■ Exercise goal
Please reproduce the data below word for word, keeping every line as it appears.

■ Excerpted data
____________

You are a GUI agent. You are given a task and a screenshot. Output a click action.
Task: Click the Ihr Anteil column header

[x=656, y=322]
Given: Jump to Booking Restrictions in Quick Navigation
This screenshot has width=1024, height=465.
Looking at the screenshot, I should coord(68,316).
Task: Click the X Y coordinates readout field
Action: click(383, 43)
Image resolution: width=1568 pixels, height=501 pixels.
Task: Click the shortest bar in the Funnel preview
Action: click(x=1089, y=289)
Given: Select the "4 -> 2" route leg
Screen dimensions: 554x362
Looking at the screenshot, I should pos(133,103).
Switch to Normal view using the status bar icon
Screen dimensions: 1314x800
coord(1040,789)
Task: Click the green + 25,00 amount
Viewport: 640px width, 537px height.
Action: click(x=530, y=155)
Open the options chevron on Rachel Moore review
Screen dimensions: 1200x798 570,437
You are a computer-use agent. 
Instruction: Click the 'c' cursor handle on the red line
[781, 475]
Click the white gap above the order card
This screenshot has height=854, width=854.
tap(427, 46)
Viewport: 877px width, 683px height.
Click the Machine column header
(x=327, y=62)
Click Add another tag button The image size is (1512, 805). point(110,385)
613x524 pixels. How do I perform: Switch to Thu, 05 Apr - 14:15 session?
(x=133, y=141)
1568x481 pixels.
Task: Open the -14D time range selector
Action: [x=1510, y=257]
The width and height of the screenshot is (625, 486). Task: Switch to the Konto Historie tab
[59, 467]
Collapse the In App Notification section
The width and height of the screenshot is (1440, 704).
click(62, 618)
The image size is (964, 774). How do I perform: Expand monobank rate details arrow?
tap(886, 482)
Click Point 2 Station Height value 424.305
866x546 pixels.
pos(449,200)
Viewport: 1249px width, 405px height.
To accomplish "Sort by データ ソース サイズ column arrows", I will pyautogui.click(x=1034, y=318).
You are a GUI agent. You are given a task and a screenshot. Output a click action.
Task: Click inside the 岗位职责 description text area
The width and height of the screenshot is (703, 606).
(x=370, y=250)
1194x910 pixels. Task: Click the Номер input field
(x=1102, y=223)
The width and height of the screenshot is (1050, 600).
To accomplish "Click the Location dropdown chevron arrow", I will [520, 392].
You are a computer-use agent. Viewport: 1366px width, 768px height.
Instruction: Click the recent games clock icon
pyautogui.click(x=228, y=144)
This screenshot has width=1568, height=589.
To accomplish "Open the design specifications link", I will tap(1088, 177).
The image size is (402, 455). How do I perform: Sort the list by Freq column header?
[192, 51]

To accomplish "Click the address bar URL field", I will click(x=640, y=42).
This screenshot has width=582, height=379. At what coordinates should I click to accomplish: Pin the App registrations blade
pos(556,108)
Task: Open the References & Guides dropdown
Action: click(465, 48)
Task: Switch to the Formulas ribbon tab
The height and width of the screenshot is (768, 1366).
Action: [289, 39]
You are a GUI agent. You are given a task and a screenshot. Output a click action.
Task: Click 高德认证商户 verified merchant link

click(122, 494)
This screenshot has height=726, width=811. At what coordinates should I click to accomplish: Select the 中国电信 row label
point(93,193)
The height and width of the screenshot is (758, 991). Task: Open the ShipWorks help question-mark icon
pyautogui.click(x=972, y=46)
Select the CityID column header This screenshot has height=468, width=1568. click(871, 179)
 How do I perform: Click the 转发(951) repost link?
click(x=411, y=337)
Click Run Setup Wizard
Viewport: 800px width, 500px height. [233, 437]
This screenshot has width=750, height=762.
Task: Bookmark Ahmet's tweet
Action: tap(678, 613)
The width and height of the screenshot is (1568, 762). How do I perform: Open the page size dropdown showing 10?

____________

■ Full response
You are a GUI agent. You are given a task and a screenshot. Output a click action.
Task: Click the Ihr Anteil column header

[x=656, y=322]
Given: Jump to Booking Restrictions in Quick Navigation
This screenshot has width=1024, height=465.
Looking at the screenshot, I should coord(68,316).
Task: Click the X Y coordinates readout field
Action: click(383, 43)
Image resolution: width=1568 pixels, height=501 pixels.
Task: Click the shortest bar in the Funnel preview
Action: click(x=1089, y=289)
Given: Select the "4 -> 2" route leg
Screen dimensions: 554x362
Looking at the screenshot, I should pos(133,103).
Switch to Normal view using the status bar icon
Screen dimensions: 1314x800
coord(1040,789)
Task: Click the green + 25,00 amount
Viewport: 640px width, 537px height.
Action: click(x=530, y=155)
Open the options chevron on Rachel Moore review
Screen dimensions: 1200x798 570,437
You are a computer-use agent. 
Instruction: Click the 'c' cursor handle on the red line
[781, 475]
Click the white gap above the order card
This screenshot has height=854, width=854.
tap(427, 46)
Viewport: 877px width, 683px height.
Click the Machine column header
(x=327, y=62)
Click Add another tag button The image size is (1512, 805). point(110,385)
613x524 pixels. How do I perform: Switch to Thu, 05 Apr - 14:15 session?
(x=133, y=141)
1568x481 pixels.
Task: Open the -14D time range selector
Action: [x=1510, y=257]
The width and height of the screenshot is (625, 486). Task: Switch to the Konto Historie tab
[59, 467]
Collapse the In App Notification section
The width and height of the screenshot is (1440, 704).
click(62, 618)
The image size is (964, 774). How do I perform: Expand monobank rate details arrow?
tap(886, 482)
Click Point 2 Station Height value 424.305
866x546 pixels.
pos(449,200)
Viewport: 1249px width, 405px height.
To accomplish "Sort by データ ソース サイズ column arrows", I will pyautogui.click(x=1034, y=318).
You are a GUI agent. You are given a task and a screenshot. Output a click action.
Task: Click inside the 岗位职责 description text area
The width and height of the screenshot is (703, 606).
(x=370, y=250)
1194x910 pixels. Task: Click the Номер input field
(x=1102, y=223)
The width and height of the screenshot is (1050, 600).
To accomplish "Click the Location dropdown chevron arrow", I will [520, 392].
You are a computer-use agent. Viewport: 1366px width, 768px height.
Instruction: Click the recent games clock icon
pyautogui.click(x=228, y=144)
This screenshot has width=1568, height=589.
To accomplish "Open the design specifications link", I will tap(1088, 177).
The image size is (402, 455). How do I perform: Sort the list by Freq column header?
[192, 51]

To accomplish "Click the address bar URL field", I will click(x=640, y=42).
This screenshot has width=582, height=379. At what coordinates should I click to accomplish: Pin the App registrations blade
pos(556,108)
Task: Open the References & Guides dropdown
Action: click(465, 48)
Task: Switch to the Formulas ribbon tab
The height and width of the screenshot is (768, 1366).
Action: [289, 39]
You are a GUI agent. You are given a task and a screenshot. Output a click action.
Task: Click 高德认证商户 verified merchant link

click(122, 494)
This screenshot has height=726, width=811. At what coordinates should I click to accomplish: Select the 中国电信 row label
point(93,193)
The height and width of the screenshot is (758, 991). Task: Open the ShipWorks help question-mark icon
pyautogui.click(x=972, y=46)
Select the CityID column header This screenshot has height=468, width=1568. click(871, 179)
 How do I perform: Click the 转发(951) repost link?
click(x=411, y=337)
Click Run Setup Wizard
Viewport: 800px width, 500px height. [233, 437]
This screenshot has width=750, height=762.
Task: Bookmark Ahmet's tweet
Action: tap(678, 613)
The width and height of the screenshot is (1568, 762). How do I perform: Open the page size dropdown showing 10?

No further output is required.